**Provided text**:

————————

Compute similarity. For each word in our prompt, see if it is important to the first word, by computing similarity in an "importance" vector space. Compute $\langle Kw_1, Kw_1\rangle, \langle Kw_2, Kw_1 \rangle, \langle Kw_3, Kw_1 \rangle$.
Weighted sum. If it matches, add that word to our output word, $\tilde{w_1} = \langle Kw_1, Kw_1 \rangle w_1 + \langle Kw_2, Kw_1 \rangle w_2 + \langle Kw_3, Kw_1 \rangle w_3$.
Run on all inputs. We repeat for every target word in our prompt, obtaining a set of contextualized words $\tilde{w_1}, \tilde{w_2} ... \tilde{w_n}$

The key idea is that importance and similarity are two different ideas; formally, we introduce a vector space $K$, where similarity is importance. However, as we'll discuss next, importance is not a two-way street.

4. Importance is asymmetric.

Importance between words is asymmetric.

Say we have the word "cooler". To understand what this word means, we need context, as it may refer to a container to keep food cool, may describe a low temperature, or indicate one person is more attractive than another. However, if we write, "groceries in cooler," we immediately understand what "cooler" means. In this sense, the word "groceries" is very important for understanding "cooler".

The opposite is not true, however. The word "groceries" is meaningful on its own, and the word "cooler" doesn't change its meaning. Knowing that, the word "cooler" isn't very important to the word "groceries".

Knowing this, we modify our pipeline once more. Instead of using one vector space to represent importance generally, we define two vector spaces to represent asymmetric importance: one vector space for the target word and another vector space for the context word. If word A is important for understanding word B, context A will be highly similar to target B.

We'll name the two matrices that transform a word into these spaces $Q$, for "query" target word and $K$ for "key" context word.

Compute similarity. For each word in our prompt, see if it is important for the first word, by computing similarity in an "importance" vector space. Compute $\langle Kw_1, Qw_1\rangle, \langle Kw_2, Qw_1 \rangle, \langle Kw_3, Qw_1 \rangle$.
Weighted sum. If it matches, add that word to our output word, $\tilde{w_1} = \langle Kw_1, Qw_1 \rangle w_1 + \langle Kw_2, Qw_1 \rangle w_2 + \langle Kw_3, Qw_1 \rangle w_3$.
Run on all inputs. We repeat for every target word in our prompt, obtaining a set of contextualized words $\tilde{w_1}, \tilde{w_2} ... \tilde{w_n}$

The key idea is to introduce two vector spaces, one $Q$ or "query" and the other $K$ or "key"; similarity tells us how important a key is for understanding a query.

5. Generalizing self-attention

The above allows us to contextualize words in our prompt with other words in our prompt.

————————

**Stored data**:

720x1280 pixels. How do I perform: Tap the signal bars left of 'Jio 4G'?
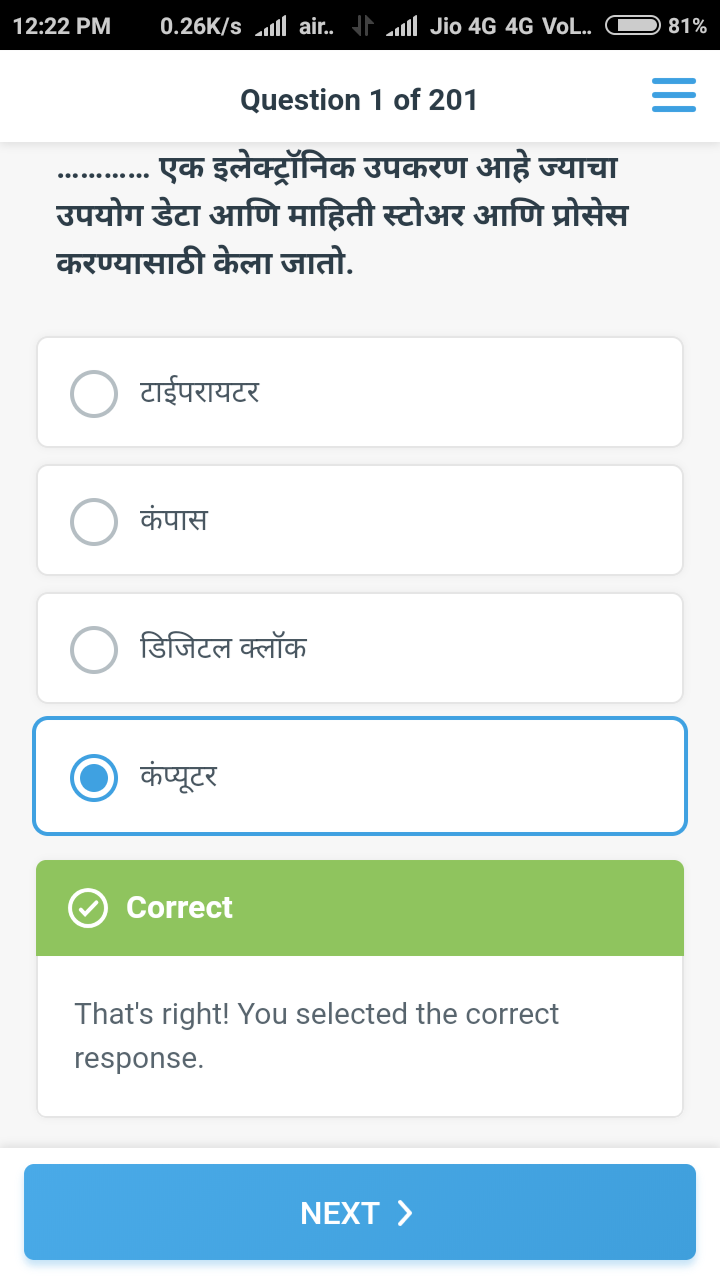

————————

**Request**:
Resume the walkthrough of self-attention, starting right after its final sentence.

**Task result**:
However, say one input is the prompt for the model to respond to. Say another input is context for the prompt. Yet another dictates the response length and tone. In short, we may have multiple inputs that contribute to the output differently. In fact, we may have inputs from different modalities entirely — inputs that encode images or audio, for example.

To support different input types, we add a new transformation $V$, or the "value" transformation. This matrix transforms all inputs into a shared space, so that inputs can be summed together meaningfully.

Compute similarity. For each word in our prompt, see if it is important for the first word, by computing similarity in an "importance" vector space. Compute $\langle Kw_1, Qw_1\rangle, \langle Kw_2, Qw_1 \rangle, \langle Kw_3, Qw_1 \rangle$.
Weighted sum. If it matches, transform that word in a shared vector space, then add the transformed words together, $\tilde{w_1} = \langle Kw_1, Qw_1 \rangle Vw_1 + \langle Kw_2, Qw_1 \rangle Vw_2 + \langle Kw_3, Qw_1 \rangle Vw_3$.
Run on all inputs. We repeat for every target word in our prompt, obtaining a set of contextualized words $\tilde{w_1}, \tilde{w_2} ... \tilde{w_n}$

This is the final form for our self-attention module — the first contextualization step in our model, which adds context to the inputted prompt.

The beauty of self-attention is that queries can represent any input. Keys and values can separately represent any other input. These two inputs are completely decoupled, which we'll leverage in the next section.

6. Using self-attention

Here we re-include the diagram from the very beginning of this article, which summarizes next-word prediction.

Notice there's a second weighted sum in orange. This is a part of the decoder. We now need to explain how that orange weighted sum is computed. In short, that weighted sum needs to contextualize the previous words (gray, blue) using the prompt (orange).

We can now use the generalized version of self-attention above to contextualize previous words with the prompt. Before, queries, keys, and values were all various embeddings of the prompt. Now, queries are embeddings of previously-generated output words; keys and values are embeddings of the prompt, providing context.

This concludes our explanation of self-attention. We've covered both contextualization steps in the model, the most critical part of the transformer.

Summary

We've now completed the self-attention module and explained the core parts of a transformer. To summarize:

We used a Q matrix to transform the target or "query" word. We used a K matrix to transform the context or "key" word.
In self-attention, we compute similarity between queries and keys. Each of these dot products tells us: How important is the key for understanding the query?
In the decoder, queries are previous outputs and keys, values are the prompt.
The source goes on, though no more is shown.